◆ What you have to do
Leave out every line that comes before the one containing "The height and width of the screenshot is (504, 819).", and reproduce the rest of the listing below exactly, through its last line.

....

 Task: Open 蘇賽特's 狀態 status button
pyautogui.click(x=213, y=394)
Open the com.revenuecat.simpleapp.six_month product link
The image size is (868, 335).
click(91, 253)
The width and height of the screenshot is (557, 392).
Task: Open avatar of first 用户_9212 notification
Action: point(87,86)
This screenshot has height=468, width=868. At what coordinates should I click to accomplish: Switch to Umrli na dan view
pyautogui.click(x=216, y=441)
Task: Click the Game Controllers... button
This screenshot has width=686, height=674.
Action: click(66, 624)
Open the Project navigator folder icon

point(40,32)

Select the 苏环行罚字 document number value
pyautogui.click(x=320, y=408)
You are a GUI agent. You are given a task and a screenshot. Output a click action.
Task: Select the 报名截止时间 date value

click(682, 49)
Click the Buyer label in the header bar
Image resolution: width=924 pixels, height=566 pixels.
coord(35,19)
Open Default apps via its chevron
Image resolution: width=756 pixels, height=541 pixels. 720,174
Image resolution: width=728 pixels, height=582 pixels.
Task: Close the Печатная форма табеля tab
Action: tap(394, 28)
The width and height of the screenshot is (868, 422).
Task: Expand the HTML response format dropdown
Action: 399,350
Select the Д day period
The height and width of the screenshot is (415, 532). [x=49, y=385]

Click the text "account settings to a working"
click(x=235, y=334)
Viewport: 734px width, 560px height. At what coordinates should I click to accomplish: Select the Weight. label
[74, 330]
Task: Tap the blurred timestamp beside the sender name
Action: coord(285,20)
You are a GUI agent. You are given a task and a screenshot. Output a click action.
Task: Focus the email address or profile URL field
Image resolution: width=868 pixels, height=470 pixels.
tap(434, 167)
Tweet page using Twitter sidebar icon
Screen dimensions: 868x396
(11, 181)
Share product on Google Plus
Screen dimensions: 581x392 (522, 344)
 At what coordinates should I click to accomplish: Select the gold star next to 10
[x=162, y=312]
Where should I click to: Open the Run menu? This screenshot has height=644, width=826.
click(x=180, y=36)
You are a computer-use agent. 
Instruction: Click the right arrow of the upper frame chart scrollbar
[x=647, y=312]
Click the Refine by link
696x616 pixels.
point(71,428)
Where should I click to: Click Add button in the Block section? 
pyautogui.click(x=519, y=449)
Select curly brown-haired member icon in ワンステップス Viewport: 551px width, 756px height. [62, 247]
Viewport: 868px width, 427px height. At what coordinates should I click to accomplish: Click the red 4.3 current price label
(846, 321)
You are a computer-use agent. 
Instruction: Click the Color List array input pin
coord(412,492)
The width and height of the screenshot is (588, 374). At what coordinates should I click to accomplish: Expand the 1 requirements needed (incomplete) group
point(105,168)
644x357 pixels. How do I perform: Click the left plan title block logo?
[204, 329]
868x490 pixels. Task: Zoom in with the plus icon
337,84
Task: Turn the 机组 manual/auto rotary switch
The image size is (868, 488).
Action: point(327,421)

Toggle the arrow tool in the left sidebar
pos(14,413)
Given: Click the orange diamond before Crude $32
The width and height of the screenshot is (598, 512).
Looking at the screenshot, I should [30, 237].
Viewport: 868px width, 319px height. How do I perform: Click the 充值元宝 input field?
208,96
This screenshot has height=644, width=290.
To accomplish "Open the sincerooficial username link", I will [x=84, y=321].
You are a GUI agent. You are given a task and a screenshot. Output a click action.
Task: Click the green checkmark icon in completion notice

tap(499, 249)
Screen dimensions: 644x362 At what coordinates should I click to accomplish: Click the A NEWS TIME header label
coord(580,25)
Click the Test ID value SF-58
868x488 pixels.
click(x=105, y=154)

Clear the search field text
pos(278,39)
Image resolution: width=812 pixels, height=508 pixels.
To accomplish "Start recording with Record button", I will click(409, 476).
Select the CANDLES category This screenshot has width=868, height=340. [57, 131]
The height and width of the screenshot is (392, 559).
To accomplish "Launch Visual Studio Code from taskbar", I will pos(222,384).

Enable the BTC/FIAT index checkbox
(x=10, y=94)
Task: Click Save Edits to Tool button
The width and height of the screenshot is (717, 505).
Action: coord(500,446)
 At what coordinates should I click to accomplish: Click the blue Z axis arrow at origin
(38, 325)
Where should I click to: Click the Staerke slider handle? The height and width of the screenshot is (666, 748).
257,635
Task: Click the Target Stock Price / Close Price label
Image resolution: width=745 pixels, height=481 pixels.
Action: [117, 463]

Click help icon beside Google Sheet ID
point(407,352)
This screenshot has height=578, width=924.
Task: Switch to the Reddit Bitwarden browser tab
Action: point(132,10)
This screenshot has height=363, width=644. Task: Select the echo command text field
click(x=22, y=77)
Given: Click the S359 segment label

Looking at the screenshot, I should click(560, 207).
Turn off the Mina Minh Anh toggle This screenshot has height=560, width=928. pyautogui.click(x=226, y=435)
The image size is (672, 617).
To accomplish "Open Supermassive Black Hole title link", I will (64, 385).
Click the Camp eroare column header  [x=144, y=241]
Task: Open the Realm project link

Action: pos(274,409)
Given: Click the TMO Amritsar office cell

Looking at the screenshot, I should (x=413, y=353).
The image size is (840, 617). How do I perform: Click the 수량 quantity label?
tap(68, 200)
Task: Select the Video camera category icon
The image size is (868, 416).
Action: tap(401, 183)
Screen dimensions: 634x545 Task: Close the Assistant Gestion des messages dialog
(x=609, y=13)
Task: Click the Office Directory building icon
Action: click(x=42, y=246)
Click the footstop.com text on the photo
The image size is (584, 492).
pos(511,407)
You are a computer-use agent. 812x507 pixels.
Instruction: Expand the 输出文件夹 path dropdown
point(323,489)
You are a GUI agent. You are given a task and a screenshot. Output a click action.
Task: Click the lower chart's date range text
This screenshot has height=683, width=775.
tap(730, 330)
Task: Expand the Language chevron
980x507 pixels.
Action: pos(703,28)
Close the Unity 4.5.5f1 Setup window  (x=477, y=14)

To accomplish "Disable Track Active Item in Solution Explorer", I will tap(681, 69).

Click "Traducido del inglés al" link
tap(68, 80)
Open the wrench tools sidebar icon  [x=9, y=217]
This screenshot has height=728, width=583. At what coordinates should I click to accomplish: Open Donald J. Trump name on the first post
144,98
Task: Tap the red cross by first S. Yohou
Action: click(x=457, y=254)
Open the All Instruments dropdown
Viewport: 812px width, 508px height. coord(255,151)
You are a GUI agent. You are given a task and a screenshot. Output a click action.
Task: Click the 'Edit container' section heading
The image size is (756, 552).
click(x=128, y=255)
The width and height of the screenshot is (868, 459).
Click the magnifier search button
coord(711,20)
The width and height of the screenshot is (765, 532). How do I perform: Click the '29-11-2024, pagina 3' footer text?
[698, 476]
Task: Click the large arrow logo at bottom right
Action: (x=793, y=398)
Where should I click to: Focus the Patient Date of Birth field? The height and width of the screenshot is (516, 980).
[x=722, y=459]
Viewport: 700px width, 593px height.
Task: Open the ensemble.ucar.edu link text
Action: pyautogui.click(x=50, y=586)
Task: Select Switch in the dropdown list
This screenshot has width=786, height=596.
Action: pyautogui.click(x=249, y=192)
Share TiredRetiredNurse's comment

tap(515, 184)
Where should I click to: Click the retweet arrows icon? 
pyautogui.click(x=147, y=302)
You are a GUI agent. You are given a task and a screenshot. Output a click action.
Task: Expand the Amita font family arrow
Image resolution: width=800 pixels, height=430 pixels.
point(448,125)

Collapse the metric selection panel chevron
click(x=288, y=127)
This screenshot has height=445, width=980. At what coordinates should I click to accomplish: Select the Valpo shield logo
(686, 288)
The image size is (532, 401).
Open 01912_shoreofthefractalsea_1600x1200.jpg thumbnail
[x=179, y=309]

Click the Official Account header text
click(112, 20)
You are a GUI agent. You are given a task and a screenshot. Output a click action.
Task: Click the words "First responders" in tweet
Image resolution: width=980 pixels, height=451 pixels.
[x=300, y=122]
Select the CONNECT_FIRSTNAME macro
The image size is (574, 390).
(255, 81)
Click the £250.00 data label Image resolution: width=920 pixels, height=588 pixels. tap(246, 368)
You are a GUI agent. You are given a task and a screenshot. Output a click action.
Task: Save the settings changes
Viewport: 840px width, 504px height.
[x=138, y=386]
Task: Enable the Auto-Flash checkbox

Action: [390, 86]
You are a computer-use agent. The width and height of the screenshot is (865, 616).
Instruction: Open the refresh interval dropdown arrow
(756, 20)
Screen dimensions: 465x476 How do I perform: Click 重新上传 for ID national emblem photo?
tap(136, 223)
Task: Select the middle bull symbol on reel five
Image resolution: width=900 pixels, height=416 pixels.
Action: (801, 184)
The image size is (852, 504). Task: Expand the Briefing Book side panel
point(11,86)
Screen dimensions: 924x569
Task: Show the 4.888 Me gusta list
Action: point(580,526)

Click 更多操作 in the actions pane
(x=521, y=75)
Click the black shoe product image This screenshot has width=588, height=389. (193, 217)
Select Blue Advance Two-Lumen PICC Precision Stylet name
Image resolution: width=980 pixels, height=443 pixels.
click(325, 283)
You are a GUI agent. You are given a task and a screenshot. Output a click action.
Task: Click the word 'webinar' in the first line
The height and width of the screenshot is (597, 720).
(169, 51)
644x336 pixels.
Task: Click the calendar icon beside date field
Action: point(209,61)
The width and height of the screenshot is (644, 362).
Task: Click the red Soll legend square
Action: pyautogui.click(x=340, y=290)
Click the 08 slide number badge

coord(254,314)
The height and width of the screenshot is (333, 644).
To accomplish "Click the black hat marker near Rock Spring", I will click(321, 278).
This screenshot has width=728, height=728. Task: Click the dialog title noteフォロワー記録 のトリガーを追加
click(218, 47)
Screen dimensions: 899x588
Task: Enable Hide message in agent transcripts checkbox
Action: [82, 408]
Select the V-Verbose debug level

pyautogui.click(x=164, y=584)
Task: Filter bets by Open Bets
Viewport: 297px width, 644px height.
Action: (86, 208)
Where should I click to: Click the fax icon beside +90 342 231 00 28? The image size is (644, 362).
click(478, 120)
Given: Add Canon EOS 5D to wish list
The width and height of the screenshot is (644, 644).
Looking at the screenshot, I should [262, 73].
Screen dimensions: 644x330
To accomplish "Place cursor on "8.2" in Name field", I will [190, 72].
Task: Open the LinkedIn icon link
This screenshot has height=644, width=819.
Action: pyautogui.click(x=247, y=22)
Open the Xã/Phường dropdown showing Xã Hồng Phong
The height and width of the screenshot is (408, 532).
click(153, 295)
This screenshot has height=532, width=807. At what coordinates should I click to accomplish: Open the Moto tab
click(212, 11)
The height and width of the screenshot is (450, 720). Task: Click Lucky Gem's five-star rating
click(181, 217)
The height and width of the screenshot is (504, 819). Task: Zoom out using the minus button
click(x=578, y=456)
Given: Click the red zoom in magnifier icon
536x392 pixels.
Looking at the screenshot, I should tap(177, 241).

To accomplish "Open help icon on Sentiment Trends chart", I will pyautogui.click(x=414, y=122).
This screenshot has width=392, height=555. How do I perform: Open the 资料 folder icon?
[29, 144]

....

◆ Solved exercise
The height and width of the screenshot is (504, 819). Task: Zoom out using the minus button
click(x=578, y=456)
Given: Click the red zoom in magnifier icon
536x392 pixels.
Looking at the screenshot, I should tap(177, 241).

To accomplish "Open help icon on Sentiment Trends chart", I will pyautogui.click(x=414, y=122).
This screenshot has width=392, height=555. How do I perform: Open the 资料 folder icon?
[29, 144]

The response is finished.